The Science Journal of the American Association for Respiratory Care

2011 OPEN FORUM Abstracts


Brent Kenney1, David Wheeler2; 1Respiratory Care Service, Mercy St. John's Health System, Springfield, MO; 2Cardiothoracic Anesthesia, Cleveland Clinic, Cleveland, OH

BACKGROUND: The Drager VN500 is a dedicated Neonatal and Pediatric ventilator that entered service in the Level 3 NICU in last November. The ventilator mode used in the NICU with the VN500 was PC-SIMV, and the software version was 2.10. Immediately upon connection to a patient the therapist in attendance noted a consistent alarm pattern. Upon assessment it was noted that the alarm indicated a PEEP high condition. METHODS: The patient-ventilator system was assessed and evaluated for obstruction of the endotracheal tube, expiratory valve or ventilator tubing. There was no identifiable source of obstruction identified. There was no identifiable cause for excessive PEEP and the ventilators were secured for evaluation in a controlled environment. RESULTS: Three newly acquired VN500 ventilator platforms were evaluated in the laboratory environment using the Michigan Instruments 5601i Adult/Infant test lung utilizing ventilator parameters commonly employed in our the Neonatal environment. Test lung settings were Compliance 0.003 L/cmH2O, Resistor Rp50, Infant Lung. VN500 settings were: Mode - PC-SIMV, Pinsp - 20cmH2O, PEEP 5 cmH2O, Frequency - 50/minute, and Inspiratory Time - 0.35 seconds.
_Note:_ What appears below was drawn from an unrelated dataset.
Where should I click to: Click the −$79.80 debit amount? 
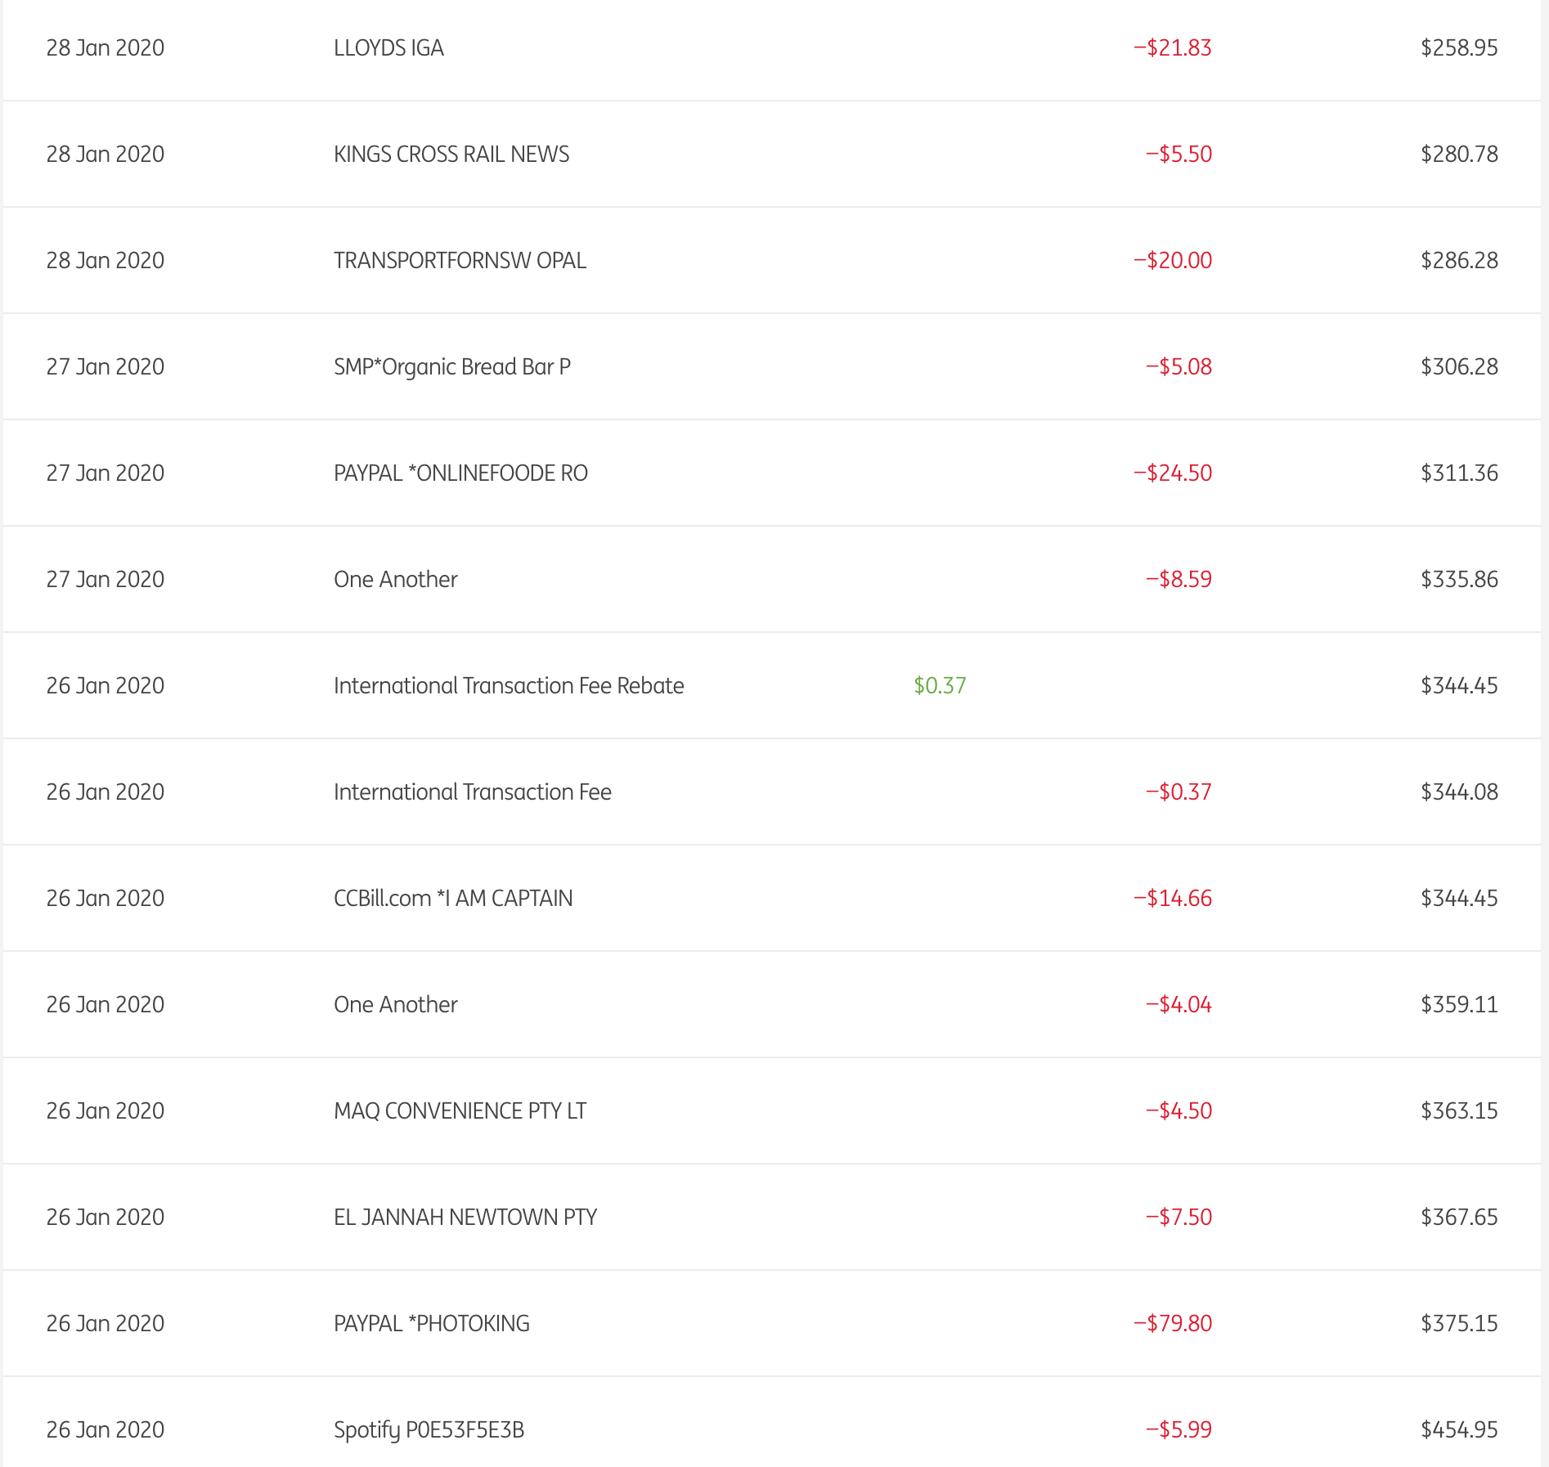(1172, 1323)
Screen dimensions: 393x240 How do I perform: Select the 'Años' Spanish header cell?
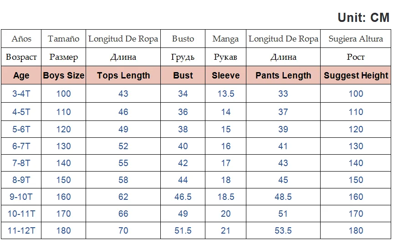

The data acquired from the Michigan Instruments5601i Adult/Infant test lung validated the hypothesis that during routine FIO2 adjustment the VN500 automatically adjusts the bias flow to expedite the FIO2 change. This rapid alteration of bias flow actuated the PEEP high alarm. The PEEP high alarm is triggered when the baseline PEEP exceeds 4 cmH2O greater than clinician set PEEP. The high auto-PEEP condition is created by the ventilators controlling algorithms furtive changes in bias flow. In addition to the excessive auto-PEEP increase during the FiO2 adjustment there is a baseline PEEP decrease following the FIO2 change. Graphic analysis demonstrates both the increase in PEEP created by the excessive flow increase and the excessive delay in the realization of the baseline, clinician set, PEEP. CONCLUSIONS: The VN500 and the initial software (2.10) created excessive and potentially dangerous levels of Auto-PEEP as well as a momentary loss of clinician set PEEP in our NICU. This iatrogenicaly created level of Auto-PEEP and co-attendant loss of baseline PEEP may be harmful in the context of an NICU. The final resolution is not in place 6 months after discovery and notification of the manufacturer.